*Work instruction*:
Retype, without pictures, the line holding "You are a GUI" and each line below it through the final line.

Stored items
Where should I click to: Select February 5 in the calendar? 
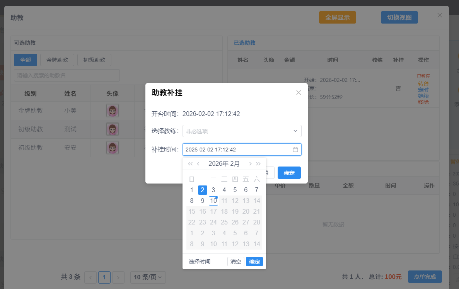click(235, 190)
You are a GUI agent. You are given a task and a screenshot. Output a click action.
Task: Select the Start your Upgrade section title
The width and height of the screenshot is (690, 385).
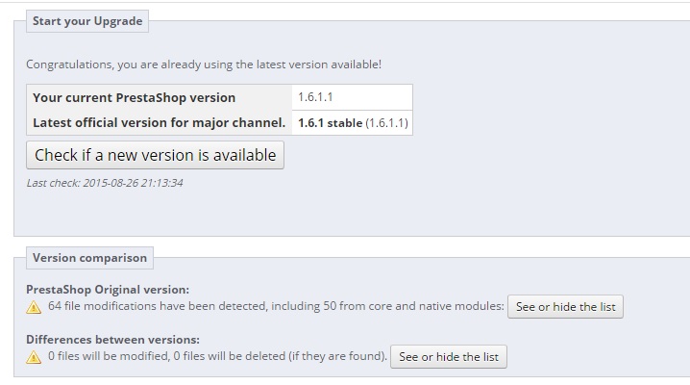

*Solution*:
You are a GUI agent. You are given a task and a screenshot. Output a click action.
Task: Select the Start your Upgrade section title
The width and height of the screenshot is (690, 385).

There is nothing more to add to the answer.